Quick Answer: Harness CLI v4.0 classifies work before it adds process. A question can be noop or direct, a small local edit can be guarded, and a multi-step or risky objective can be planned. The policy also separates plan persistence (none, reuse, or create) from workflow route selection, so a short acknowledgement does not accidentally start a new plan.

AI coding tools become difficult to trust when every request triggers the same ceremony. A one-line lookup should not create a work item, while a change that spans documentation, tests, and release evidence should not rely on memory alone. v4.0 makes that distinction explicit and inspectable.

The four workflow routes

Route Use it for Typical output
noop Empty input, acknowledgement, or no actionable request No repository action
direct Questions, read-only inspection, or status checks An evidence-backed answer
guarded One small, clear local change Edit gate plus focused verification
planned Multi-step, unclear, risky, delegated, or resumable work A persisted work item and selected playbook

The important detail is that route selection is adaptive. “Long” does not automatically mean “planned,” and “implementation” does not automatically mean “team.” The scope and risk of the work decide the route.

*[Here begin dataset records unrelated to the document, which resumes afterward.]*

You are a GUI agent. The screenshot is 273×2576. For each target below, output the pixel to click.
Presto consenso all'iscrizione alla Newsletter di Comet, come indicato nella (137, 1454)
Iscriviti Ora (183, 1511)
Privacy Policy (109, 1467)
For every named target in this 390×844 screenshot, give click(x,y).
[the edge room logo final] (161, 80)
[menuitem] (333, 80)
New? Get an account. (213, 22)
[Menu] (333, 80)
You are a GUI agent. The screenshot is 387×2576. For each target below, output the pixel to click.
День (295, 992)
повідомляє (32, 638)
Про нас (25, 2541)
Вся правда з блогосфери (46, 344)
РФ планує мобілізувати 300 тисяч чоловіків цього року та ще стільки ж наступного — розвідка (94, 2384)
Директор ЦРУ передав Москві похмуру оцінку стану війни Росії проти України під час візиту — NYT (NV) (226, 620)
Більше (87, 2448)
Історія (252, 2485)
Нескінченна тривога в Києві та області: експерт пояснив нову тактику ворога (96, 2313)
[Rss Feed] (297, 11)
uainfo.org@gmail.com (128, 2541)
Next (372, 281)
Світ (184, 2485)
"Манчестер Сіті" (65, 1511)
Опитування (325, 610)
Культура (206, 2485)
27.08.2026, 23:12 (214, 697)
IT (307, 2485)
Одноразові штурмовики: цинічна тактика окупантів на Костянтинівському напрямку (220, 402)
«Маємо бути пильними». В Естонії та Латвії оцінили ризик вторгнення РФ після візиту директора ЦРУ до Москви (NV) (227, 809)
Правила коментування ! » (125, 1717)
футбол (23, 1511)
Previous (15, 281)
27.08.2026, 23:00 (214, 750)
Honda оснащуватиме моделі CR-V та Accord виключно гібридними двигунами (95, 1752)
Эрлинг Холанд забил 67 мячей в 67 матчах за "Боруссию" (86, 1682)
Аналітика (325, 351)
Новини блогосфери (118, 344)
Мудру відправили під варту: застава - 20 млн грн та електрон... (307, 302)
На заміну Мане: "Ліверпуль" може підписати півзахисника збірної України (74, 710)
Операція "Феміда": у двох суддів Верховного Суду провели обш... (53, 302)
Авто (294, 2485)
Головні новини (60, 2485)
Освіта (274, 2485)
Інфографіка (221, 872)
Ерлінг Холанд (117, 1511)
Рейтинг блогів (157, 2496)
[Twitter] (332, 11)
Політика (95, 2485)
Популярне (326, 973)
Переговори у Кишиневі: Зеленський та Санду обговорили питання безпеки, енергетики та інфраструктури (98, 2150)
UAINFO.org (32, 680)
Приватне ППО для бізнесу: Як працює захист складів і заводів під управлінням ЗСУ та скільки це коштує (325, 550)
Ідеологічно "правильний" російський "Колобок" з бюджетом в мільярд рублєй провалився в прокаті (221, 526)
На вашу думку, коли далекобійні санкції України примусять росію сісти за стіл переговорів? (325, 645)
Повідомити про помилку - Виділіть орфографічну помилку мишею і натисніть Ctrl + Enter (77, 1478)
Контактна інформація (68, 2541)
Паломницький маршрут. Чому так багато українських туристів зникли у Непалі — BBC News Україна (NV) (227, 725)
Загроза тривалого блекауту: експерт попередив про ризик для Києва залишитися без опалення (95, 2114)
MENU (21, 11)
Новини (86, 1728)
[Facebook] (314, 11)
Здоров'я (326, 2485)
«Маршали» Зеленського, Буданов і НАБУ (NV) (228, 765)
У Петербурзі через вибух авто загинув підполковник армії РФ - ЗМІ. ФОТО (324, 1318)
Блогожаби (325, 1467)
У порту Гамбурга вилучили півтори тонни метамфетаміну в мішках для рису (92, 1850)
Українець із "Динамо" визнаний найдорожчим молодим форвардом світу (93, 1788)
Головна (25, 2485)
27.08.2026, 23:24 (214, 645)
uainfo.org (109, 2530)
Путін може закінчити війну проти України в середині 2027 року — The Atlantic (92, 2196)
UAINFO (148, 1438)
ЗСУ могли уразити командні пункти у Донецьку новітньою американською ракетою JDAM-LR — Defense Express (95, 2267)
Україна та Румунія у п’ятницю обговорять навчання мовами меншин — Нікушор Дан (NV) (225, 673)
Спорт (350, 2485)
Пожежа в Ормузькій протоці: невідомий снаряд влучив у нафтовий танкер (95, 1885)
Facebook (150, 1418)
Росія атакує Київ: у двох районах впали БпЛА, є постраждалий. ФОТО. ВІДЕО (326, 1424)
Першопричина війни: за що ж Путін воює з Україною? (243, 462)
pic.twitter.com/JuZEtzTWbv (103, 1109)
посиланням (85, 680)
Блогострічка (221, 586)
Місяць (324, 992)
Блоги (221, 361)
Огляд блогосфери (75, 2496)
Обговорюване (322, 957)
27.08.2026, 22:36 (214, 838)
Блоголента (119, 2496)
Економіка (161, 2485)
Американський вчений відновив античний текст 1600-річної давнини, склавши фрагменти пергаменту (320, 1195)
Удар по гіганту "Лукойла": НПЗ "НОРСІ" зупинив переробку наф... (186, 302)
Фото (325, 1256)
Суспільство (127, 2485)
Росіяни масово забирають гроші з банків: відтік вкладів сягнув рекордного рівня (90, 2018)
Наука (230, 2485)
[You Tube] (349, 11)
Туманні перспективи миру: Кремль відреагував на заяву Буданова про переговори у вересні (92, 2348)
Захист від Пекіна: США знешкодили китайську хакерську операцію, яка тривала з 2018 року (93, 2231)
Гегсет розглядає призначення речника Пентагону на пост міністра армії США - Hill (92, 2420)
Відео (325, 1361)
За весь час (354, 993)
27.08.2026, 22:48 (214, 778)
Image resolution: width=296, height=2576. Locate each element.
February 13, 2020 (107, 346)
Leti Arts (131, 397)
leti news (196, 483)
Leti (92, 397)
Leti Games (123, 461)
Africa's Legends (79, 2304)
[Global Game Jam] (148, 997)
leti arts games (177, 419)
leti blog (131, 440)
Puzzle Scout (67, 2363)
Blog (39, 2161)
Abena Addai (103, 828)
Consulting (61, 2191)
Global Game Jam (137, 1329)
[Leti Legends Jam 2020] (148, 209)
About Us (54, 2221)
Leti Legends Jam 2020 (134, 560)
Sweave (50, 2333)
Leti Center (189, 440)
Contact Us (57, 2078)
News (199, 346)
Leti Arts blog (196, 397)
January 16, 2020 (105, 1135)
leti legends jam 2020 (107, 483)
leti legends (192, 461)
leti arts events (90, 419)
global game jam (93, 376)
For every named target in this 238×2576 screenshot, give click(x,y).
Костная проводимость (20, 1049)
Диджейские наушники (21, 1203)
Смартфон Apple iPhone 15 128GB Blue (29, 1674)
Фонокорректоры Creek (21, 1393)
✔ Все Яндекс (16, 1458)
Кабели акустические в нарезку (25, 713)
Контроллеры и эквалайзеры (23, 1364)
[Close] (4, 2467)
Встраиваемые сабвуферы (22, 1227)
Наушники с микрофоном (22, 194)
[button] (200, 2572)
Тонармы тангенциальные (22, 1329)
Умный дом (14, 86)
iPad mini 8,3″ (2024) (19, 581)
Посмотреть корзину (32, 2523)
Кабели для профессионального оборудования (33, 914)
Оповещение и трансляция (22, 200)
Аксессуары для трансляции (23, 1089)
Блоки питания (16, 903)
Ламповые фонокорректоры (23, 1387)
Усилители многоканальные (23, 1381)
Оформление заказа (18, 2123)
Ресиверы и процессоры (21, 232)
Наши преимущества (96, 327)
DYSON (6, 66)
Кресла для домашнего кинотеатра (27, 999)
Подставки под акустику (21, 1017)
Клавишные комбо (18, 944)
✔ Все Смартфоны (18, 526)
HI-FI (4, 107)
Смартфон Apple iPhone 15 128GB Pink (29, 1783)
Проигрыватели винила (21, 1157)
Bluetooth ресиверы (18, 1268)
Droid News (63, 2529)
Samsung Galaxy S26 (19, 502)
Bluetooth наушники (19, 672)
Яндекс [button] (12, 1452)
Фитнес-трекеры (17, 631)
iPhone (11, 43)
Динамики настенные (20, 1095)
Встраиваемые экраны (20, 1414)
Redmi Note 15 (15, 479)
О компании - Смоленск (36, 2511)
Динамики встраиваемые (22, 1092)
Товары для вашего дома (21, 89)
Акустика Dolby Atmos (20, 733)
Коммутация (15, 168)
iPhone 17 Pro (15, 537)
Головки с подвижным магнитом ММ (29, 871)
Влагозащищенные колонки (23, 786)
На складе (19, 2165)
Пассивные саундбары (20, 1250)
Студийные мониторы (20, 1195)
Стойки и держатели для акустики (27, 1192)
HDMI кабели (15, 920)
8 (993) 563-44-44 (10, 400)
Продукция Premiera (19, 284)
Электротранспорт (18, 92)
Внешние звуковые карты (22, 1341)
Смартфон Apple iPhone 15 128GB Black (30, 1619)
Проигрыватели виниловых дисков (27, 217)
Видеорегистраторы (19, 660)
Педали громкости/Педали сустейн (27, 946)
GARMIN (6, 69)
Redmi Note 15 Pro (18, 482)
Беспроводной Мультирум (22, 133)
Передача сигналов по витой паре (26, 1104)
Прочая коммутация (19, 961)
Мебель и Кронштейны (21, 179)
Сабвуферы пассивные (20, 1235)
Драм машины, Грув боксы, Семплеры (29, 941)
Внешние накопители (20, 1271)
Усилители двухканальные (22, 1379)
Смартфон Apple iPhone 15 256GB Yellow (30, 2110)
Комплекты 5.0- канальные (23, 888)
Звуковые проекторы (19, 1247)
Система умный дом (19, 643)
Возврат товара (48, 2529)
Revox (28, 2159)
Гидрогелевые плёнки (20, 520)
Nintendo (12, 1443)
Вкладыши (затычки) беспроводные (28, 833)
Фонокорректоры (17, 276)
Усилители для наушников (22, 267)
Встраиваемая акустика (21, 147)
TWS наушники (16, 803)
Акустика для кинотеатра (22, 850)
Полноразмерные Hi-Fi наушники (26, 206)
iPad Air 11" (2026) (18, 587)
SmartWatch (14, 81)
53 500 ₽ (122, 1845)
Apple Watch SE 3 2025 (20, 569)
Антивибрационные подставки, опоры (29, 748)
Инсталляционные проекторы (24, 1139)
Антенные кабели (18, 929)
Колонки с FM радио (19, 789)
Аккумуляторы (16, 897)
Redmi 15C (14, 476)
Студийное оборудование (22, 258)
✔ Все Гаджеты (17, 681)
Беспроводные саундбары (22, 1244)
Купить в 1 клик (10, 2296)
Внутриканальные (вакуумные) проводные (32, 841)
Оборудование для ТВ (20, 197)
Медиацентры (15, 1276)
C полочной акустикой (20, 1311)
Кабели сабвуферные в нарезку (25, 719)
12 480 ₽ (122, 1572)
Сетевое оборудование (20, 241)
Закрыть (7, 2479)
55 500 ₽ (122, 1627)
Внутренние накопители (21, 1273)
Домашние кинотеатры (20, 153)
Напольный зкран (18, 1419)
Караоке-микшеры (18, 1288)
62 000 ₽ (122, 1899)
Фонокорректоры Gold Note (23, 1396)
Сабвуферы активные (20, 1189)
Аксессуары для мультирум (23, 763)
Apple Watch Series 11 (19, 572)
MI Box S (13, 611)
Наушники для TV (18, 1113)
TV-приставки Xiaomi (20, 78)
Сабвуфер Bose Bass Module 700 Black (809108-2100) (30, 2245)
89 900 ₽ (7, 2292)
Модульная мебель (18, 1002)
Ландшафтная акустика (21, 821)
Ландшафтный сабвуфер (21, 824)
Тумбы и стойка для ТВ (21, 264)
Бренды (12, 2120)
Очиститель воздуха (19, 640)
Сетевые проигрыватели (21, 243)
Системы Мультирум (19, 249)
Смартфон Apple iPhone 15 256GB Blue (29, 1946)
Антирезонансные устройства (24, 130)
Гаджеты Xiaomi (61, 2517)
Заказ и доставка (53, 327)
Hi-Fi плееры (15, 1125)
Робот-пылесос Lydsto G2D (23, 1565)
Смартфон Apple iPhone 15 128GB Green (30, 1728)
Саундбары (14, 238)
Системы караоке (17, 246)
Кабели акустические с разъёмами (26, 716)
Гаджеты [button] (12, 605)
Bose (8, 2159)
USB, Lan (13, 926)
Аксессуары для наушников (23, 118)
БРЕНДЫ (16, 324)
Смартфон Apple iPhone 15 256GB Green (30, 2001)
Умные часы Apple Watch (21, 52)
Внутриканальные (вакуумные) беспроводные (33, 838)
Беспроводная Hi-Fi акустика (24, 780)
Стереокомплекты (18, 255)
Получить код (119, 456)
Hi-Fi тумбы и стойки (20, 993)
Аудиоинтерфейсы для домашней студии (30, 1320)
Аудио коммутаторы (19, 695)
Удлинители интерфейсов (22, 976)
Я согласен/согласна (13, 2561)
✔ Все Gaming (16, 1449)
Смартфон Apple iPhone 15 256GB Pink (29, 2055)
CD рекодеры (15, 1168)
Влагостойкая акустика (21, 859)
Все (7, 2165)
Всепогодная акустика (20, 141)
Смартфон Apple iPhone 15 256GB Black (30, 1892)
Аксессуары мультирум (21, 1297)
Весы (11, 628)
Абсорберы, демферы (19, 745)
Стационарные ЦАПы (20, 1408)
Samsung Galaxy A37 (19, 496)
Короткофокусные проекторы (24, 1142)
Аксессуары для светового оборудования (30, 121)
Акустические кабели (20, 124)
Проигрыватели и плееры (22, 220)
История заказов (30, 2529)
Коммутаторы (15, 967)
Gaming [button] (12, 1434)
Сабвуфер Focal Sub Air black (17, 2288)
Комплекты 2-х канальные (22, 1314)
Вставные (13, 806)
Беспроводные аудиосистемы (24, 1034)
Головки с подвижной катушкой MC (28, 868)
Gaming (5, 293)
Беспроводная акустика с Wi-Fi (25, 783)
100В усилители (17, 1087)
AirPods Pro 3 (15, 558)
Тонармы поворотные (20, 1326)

Plan persistence is a separate decision

When a request is substantive, v4.0 answers two different questions:

  1. Which route should execute the request?
  2. What should happen to the plan state?

The plan state can be:

  • none: do not create or reuse a persistent plan.
  • reuse: continue an eligible active plan after an explicit continue or resume.
  • create: create one work item for a new planned objective.

This prevents a common failure mode: treating “yes,” “continue,” or a short acknowledgement as a brand-new objective. Same-session acknowledgements can stay attached to the current work item. Cross-client continuation requires an explicit resume signal and only the selected task and handoff context should be loaded.

What makes planned different?

A planned workflow has a durable boundary around the work:

  1. Classify the objective and record its scope.
  2. Select only the applicable playbook, such as brainstorming, writing a plan, TDD, or systematic debugging.
  3. Run the pre-edit safety gate before changing files.
  4. Capture verification evidence before claiming completion.

The plan is not a promise that every task needs a team. A solo harness is useful for a resumable objective; a team is useful only when independent domains can be safely separated. Coupled changes remain sequential.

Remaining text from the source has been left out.